Uricosuric, antioxidant, and anti-inflammatory properties of Pandanus amaryllifolius Roxb. extract against potassium oxonate-induced hyperuricemia in rats
Issued Date
2025-12-01
Resource Type
eISSN
20452322
Scopus ID
2-s2.0-105026273984
Journal Title
Scientific Reports
Volume
15
Issue
1
Rights Holder(s)
SCOPUS
Bibliographic Citation
Scientific Reports Vol.15 No.1 (2025)
Suggested Citation
Suntornsaratoon P., Bulanawichit W., Siricoon S., Saengsirisuwan V., Panupinthu N., Krishnamra N., Charoenphandhu N. Uricosuric, antioxidant, and anti-inflammatory properties of Pandanus amaryllifolius Roxb. extract against potassium oxonate-induced hyperuricemia in rats. Scientific Reports Vol.15 No.1 (2025). doi:10.1038/s41598-025-27933-7 Retrieved from: https://repository.li.mahidol.ac.th/handle/123456789/113978
Title
Uricosuric, antioxidant, and anti-inflammatory properties of Pandanus amaryllifolius Roxb. extract against potassium oxonate-induced hyperuricemia in rats
Corresponding Author(s)
Other Contributor(s)
Abstract
High serum uric acid (HUA) is linked to gout, fatty liver, and insulin resistance. Anti-hyperuricemic drugs were designed to lower uric acid production and/or inhibit urate reabsorption by renal and extra-renal tissues. While Pandanus amaryllifolius Roxb. ex Lindl. extract (PA) was reported to reduce uric acid production, the full effects of PA on urate metabolism were unclear. This study investigated PA impact on uric acid reabsorption and excretion in Wistar rats with potassium oxonate-induced HUA. Hyperuricemic rats showed elevated uric acid, reduced urinary excretion, decreased antioxidants, β-cell dysfunction, hyperglycemia, kidney damage, and hepatic fat.
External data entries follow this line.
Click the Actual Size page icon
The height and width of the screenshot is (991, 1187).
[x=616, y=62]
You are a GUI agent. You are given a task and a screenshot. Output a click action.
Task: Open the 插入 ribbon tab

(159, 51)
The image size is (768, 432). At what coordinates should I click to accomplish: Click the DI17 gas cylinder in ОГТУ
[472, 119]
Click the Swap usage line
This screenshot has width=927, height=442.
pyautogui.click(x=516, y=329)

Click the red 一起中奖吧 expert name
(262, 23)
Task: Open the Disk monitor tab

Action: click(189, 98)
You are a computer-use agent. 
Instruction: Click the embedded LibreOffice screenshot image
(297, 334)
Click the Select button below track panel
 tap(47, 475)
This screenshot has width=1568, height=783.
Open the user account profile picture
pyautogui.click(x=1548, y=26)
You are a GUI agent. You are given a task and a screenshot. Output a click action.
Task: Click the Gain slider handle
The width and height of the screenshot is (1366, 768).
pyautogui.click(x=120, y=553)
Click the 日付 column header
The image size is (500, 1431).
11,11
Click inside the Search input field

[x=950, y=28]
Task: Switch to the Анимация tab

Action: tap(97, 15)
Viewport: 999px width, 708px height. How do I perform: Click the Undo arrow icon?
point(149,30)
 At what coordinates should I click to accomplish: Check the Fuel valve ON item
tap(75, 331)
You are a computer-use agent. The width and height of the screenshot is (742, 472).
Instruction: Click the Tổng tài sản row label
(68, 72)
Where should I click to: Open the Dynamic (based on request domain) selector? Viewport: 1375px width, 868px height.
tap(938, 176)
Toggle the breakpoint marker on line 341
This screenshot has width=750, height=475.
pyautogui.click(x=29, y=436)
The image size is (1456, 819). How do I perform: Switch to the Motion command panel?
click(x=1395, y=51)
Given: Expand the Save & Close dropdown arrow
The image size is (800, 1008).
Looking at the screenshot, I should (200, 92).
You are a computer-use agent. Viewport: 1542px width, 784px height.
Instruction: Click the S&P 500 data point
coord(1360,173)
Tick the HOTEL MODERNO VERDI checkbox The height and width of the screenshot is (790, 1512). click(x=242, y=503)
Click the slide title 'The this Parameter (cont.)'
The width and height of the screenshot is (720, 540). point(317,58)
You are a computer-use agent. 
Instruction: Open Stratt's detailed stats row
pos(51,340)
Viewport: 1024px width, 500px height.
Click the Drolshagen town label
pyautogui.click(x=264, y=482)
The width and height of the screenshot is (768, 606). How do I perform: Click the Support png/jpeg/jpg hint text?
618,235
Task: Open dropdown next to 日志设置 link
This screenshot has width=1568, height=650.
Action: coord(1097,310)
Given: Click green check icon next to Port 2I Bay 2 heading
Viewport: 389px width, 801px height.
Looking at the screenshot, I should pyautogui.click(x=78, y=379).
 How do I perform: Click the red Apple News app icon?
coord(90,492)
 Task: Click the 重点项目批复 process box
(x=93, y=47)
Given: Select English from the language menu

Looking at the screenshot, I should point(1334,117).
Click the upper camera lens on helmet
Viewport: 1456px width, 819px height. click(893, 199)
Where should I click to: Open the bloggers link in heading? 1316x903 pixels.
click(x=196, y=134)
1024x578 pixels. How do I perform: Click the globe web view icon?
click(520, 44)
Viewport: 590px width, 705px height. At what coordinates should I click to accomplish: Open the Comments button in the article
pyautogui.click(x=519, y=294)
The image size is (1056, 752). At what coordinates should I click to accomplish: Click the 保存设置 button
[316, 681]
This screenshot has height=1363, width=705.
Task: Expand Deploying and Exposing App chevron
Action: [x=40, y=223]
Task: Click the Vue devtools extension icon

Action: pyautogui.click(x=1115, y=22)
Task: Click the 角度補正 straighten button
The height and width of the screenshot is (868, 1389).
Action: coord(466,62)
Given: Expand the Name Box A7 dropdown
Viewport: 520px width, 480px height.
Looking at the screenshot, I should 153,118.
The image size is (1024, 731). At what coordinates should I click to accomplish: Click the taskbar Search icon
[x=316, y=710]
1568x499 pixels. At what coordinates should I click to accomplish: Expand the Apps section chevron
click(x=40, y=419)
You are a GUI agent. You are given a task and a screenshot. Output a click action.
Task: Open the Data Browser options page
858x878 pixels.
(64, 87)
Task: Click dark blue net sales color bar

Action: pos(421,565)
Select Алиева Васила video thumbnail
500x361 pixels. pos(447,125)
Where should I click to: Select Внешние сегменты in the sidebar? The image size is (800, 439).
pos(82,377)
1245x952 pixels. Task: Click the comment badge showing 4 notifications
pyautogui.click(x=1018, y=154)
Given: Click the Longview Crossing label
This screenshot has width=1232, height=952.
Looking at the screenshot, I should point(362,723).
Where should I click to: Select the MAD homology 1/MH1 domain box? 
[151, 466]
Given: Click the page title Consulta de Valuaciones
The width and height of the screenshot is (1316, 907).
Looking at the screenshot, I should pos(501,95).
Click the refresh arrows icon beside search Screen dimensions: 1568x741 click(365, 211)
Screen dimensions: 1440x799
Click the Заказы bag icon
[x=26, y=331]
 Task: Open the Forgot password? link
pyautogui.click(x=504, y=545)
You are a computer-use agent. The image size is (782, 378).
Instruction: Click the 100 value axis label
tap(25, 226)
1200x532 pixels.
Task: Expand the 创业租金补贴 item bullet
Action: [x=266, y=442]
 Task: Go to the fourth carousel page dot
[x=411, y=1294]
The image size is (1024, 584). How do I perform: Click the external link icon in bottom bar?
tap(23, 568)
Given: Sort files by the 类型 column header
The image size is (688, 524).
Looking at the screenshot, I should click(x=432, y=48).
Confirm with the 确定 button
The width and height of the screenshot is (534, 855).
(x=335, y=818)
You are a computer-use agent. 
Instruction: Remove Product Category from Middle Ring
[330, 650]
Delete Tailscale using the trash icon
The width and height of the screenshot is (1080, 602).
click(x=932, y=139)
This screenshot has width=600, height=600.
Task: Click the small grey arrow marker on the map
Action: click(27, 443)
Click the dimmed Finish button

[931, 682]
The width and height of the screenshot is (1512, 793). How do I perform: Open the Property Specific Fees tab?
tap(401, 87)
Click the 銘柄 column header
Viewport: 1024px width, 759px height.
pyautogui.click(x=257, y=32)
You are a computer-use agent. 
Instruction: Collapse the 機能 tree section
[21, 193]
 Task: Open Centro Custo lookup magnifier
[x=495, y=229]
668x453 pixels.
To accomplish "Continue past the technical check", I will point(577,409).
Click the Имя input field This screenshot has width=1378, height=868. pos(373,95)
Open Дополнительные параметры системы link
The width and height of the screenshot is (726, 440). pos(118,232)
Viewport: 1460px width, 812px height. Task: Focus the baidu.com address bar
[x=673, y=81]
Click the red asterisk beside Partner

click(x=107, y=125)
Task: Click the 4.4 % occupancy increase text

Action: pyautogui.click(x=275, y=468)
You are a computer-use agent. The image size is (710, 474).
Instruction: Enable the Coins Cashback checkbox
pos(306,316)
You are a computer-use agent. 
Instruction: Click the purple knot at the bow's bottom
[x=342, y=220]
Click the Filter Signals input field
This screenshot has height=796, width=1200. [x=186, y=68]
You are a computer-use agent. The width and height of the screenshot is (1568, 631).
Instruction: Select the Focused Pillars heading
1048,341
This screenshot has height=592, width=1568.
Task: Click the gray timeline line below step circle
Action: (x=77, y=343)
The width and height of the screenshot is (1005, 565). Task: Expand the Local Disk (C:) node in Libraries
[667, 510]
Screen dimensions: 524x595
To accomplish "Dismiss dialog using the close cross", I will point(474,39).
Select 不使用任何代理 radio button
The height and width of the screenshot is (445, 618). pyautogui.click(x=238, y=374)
PA supplementation (0.5, 1, and 2 g/kg) for 14 days lowered serum xanthine oxidase activity and uric acid levels, comparable to benzbromarone and less potently than allopurinol. This reduction was achieved by suppressing urate reabsorption and enhancing renal and intestinal urate excretion. Furthermore, PA alleviated β-cell dysfunction and hyperglycemia by improving insulin secretion and signaling (IRS1 and Akt activation). It also reduced hepatic lipid synthesis, stimulated lipolysis, and decreased hepatic fat accumulation and pro-inflammatory cytokines. These findings demonstrate PA xanthine oxidase inhibitory, uricosuric, antioxidant, and anti-inflammatory properties, highlighting its potential as a therapeutic agent for hyperuricemia and related hyperglycemia.